Construction began on the building in 1926. Financed by Duke, the heating plant would be built by the Southern Power Company, and a tunnel of several hundred feet would connect it to the buildings of what is now known as East Campus, The Chronicle reported April 28, 1926. Sources in the University Archives estimate that the project’s initial construction cost $440,000.
Architect Horace Trumbauer, who also designed buildings on East and West campuses, located the site on a dramatic drop in elevation so that a spur of track that diverged from the railroad line could carry coal cars from the high ground by Smith Warehouse directly onto the roof of the plant. The building’s two-and-a-half-foot thick walls supported the weight of a train car loaded with 100 tons of coal. The coal dropped straight from the train into the coal bunker, from which the plant workers distributed it as needed into the boilers.
Thompson described the coal distribution work as “a very noisy operation, and very dirty and very hot.”
After operating for 50 years, the plant fell into such disrepair that the University decommissioned it in 1978. The building sat idle for the next 30 years.
By the time renovation began in 2008, nature had reclaimed the building, noted John Fidgeon, steam systems manager for Facilities Management.

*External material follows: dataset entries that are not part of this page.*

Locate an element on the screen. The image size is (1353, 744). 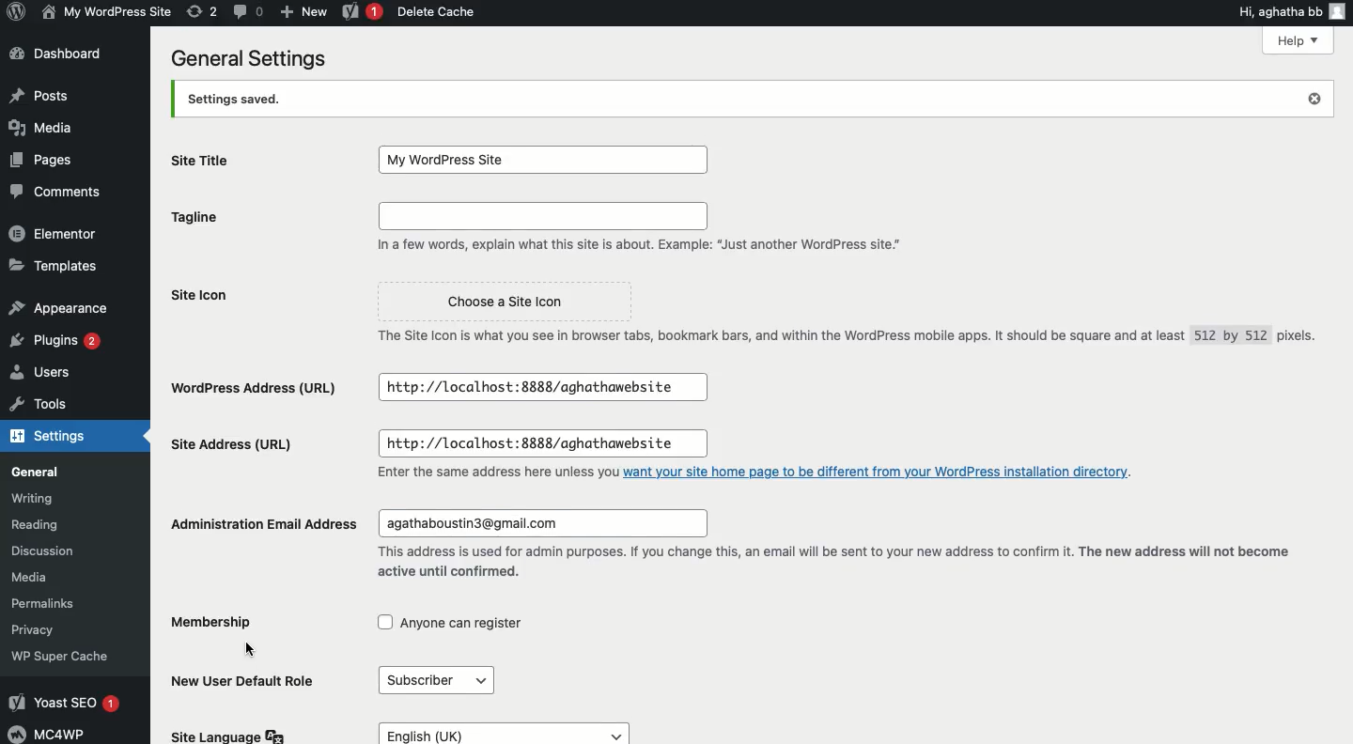
English (UK) is located at coordinates (503, 733).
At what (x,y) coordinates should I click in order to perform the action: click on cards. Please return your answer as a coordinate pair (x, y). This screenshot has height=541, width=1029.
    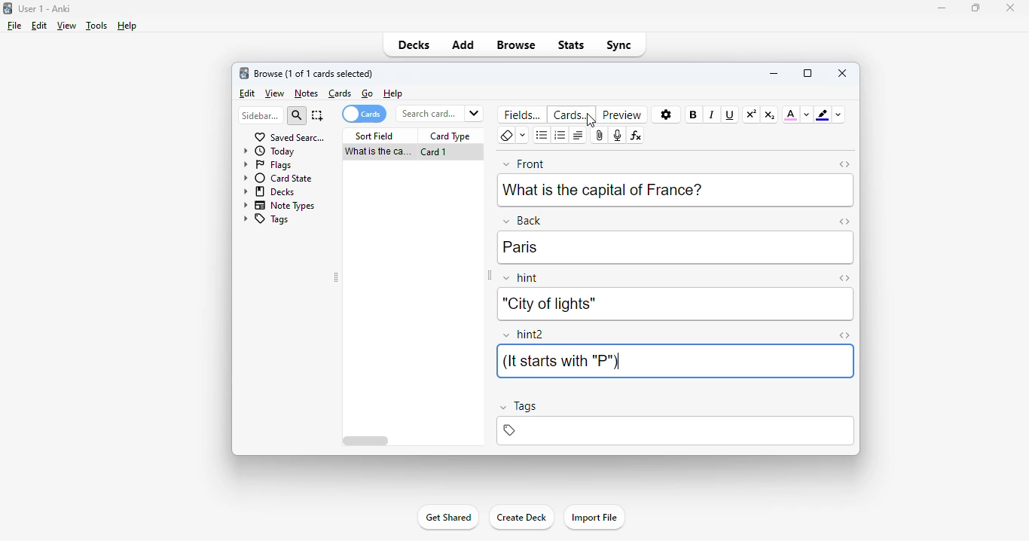
    Looking at the image, I should click on (571, 115).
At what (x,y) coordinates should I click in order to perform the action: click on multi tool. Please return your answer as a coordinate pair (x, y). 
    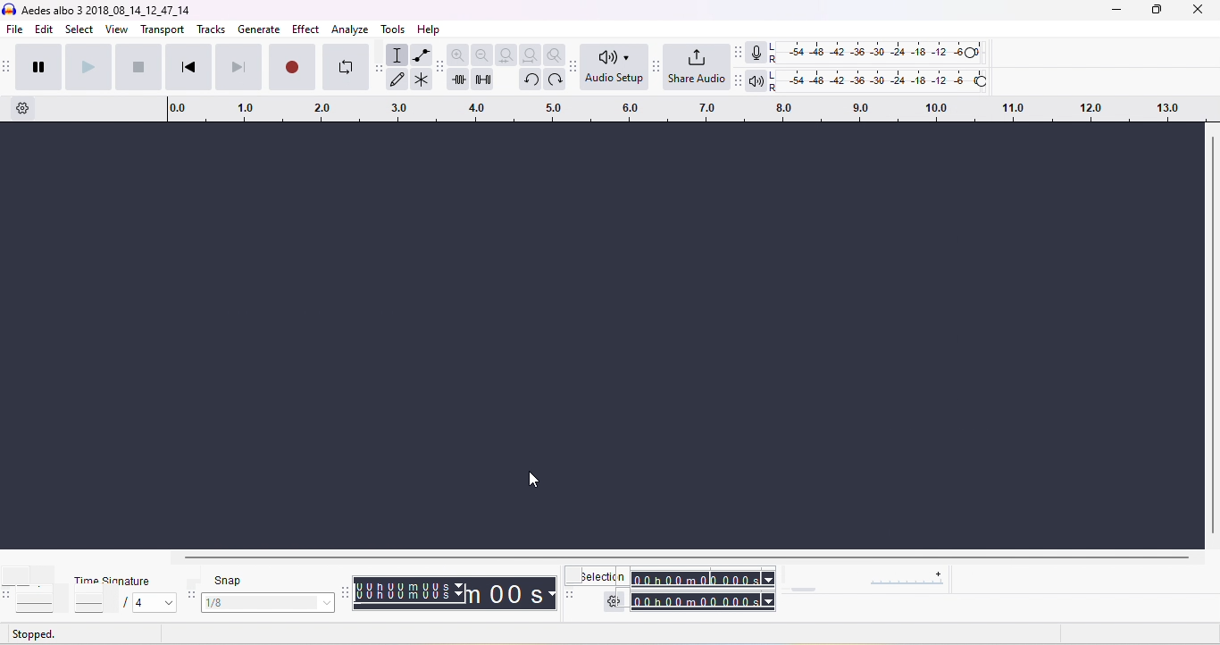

“We had one of the original green roofs here when we started—we had, literally, trees growing out of the roof,” Fidgeon said. “The whole backside of the plant was covered in ivy and overgrowth. We literally took a root that had grown down in between the bricks up on the roof that was six feet tall and about four feet in diameter.”

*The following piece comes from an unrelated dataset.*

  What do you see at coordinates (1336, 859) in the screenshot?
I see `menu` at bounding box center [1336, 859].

The 1926 brick structure remained intact, however. Builders replaced the roof and all the windows. When sections of the building were refurbished, architects did so predominantly using brick and steel that were already on-site. Even the new benches on the patio facing Campus Drive are completely recycled except for the bolts, Thompson noted. The benches are made of original floorboards supported by old steam valves and steel beams from within the plant.
Toward a carbon-neutral future
The new plant operates 15 Miura steam boilers that use natural gas to heat purified city water. The plant is also equipped with a backup propane tank.

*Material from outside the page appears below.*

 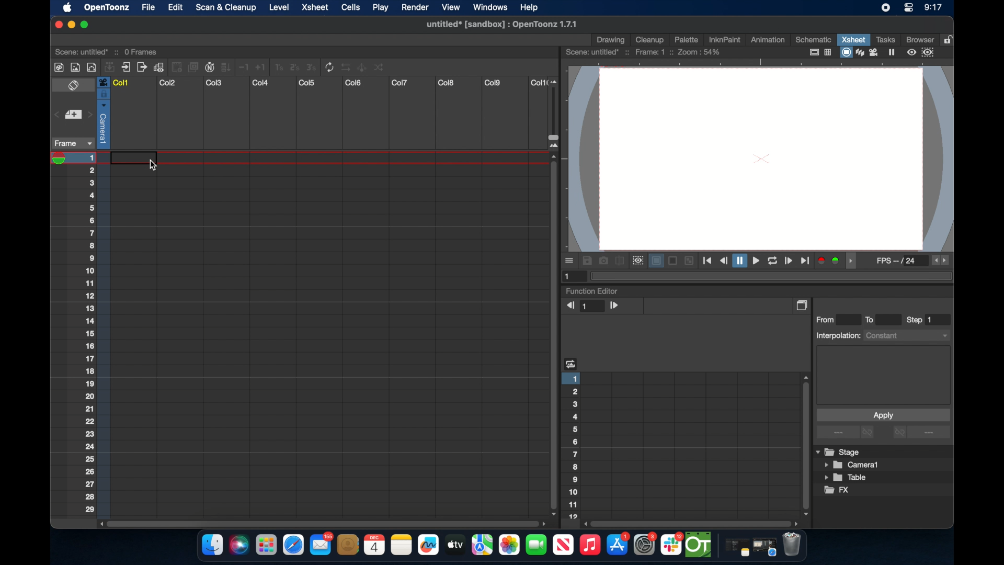 What do you see at coordinates (571, 363) in the screenshot?
I see `heading` at bounding box center [571, 363].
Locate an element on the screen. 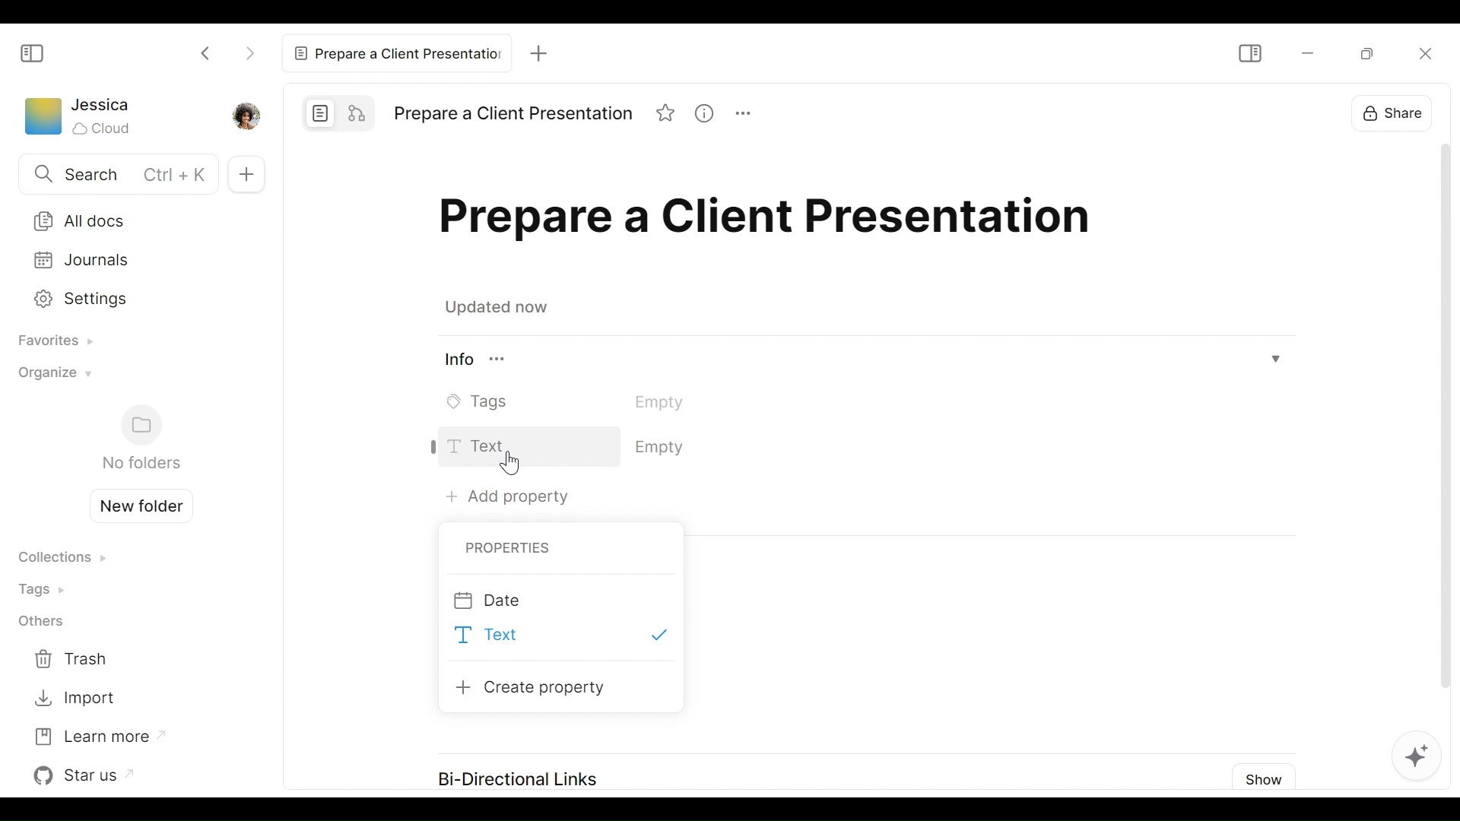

The steam is then carried through a network of some 35 miles of piping, which delivers to East and West campuses. The steam serves to heat Duke’s buildings and water and has the additional function of sterilization in the Duke University Medical Center and at research labs.
Thompson said the renovated plant operates at 78 percent efficiency, thanks in large part to the improved engineering of the boilers and the piping and the advanced technology that governs the operation. The control systems are largely automated and self-correcting, Thompson added.
“From an operation standpoint, the plant runs itself,” he said, noting that the facility’s generator and backup fuel source equip it to run independently in case of an emergency. “The plant could run all by itself without connection to the outside world for two days.”
Since the renovation, the East Campus Steam Plant’s enhanced efficiency has made significant progress toward the University’s goal of achieving carbon neutrality by 2024. The reduction stems from the lowered need for steam production at the coal-burning West Campus Steam Plant, located near DUMC.
Facilities Management plans to cease coal burning altogether this April, pending Board of Trustees approval of a plan to renovate the West Campus plant. The project would take advantage of the low steam demand during the summer months to convert that plant to natural gas boilers, as well.
Fidgeon noted that the University is only able to consider the elimination of coal at the West Campus plant because of the dramatic increase in steam output generated by the East Campus plant.
“This plant is the enabling project,” he said.